AVAILABLE DATA —
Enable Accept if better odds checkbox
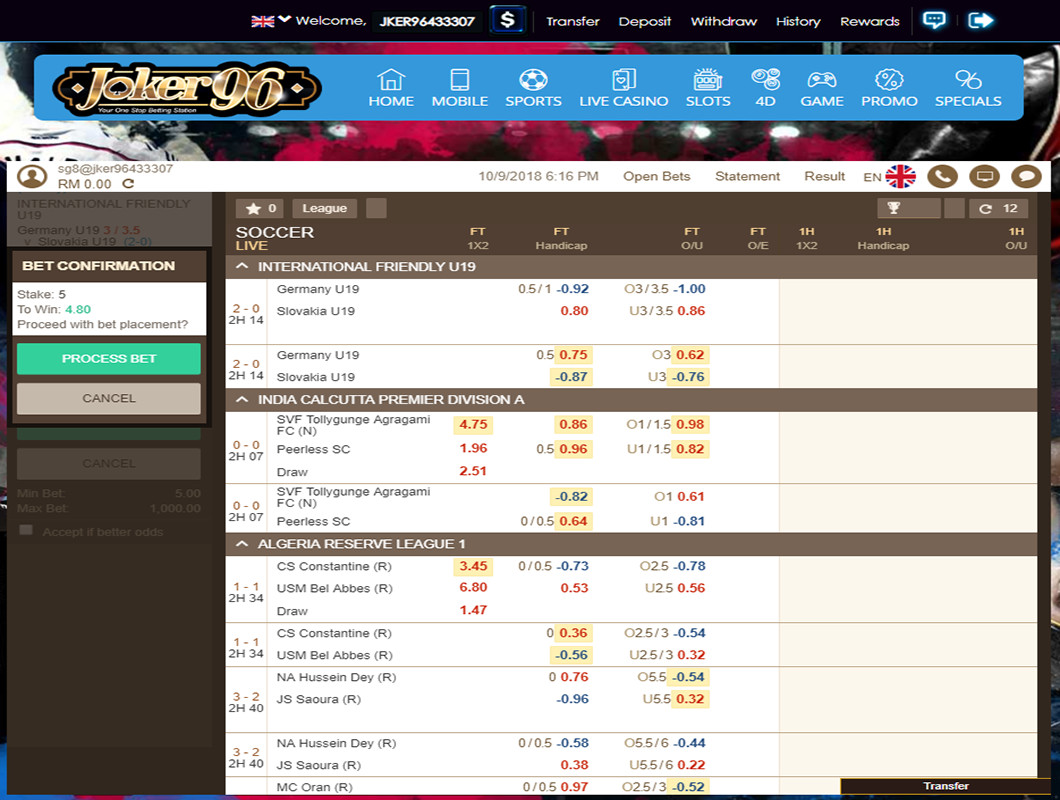Viewport: 1060px width, 800px height. (x=27, y=530)
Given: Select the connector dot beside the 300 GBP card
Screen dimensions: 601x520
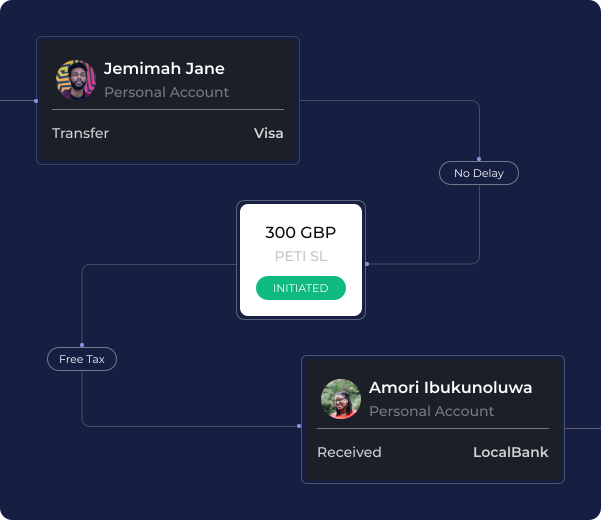Looking at the screenshot, I should click(367, 264).
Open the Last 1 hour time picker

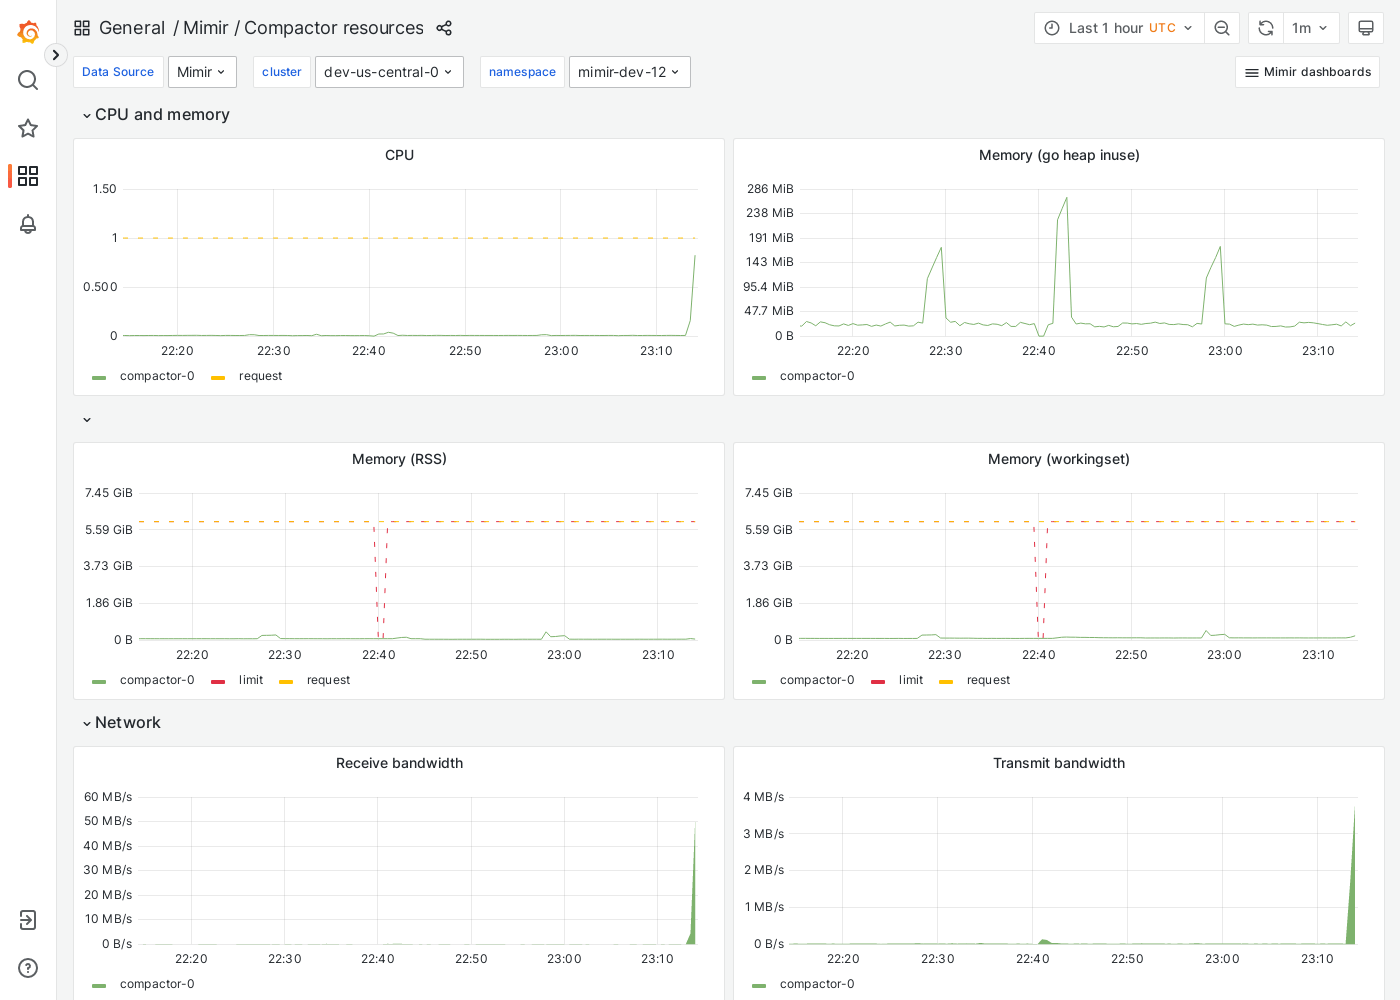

WHAT YOU HAVE TO DO —
Keep the pictures out of your copy. Copy only the lines from the line that holds "Given: Select the" through the last line of the listing above, both included.

YOUR RESPONSE —
Given: Select the connector dot beside the 300 GBP card
Screen dimensions: 601x520
Looking at the screenshot, I should click(367, 264).
Open the Last 1 hour time picker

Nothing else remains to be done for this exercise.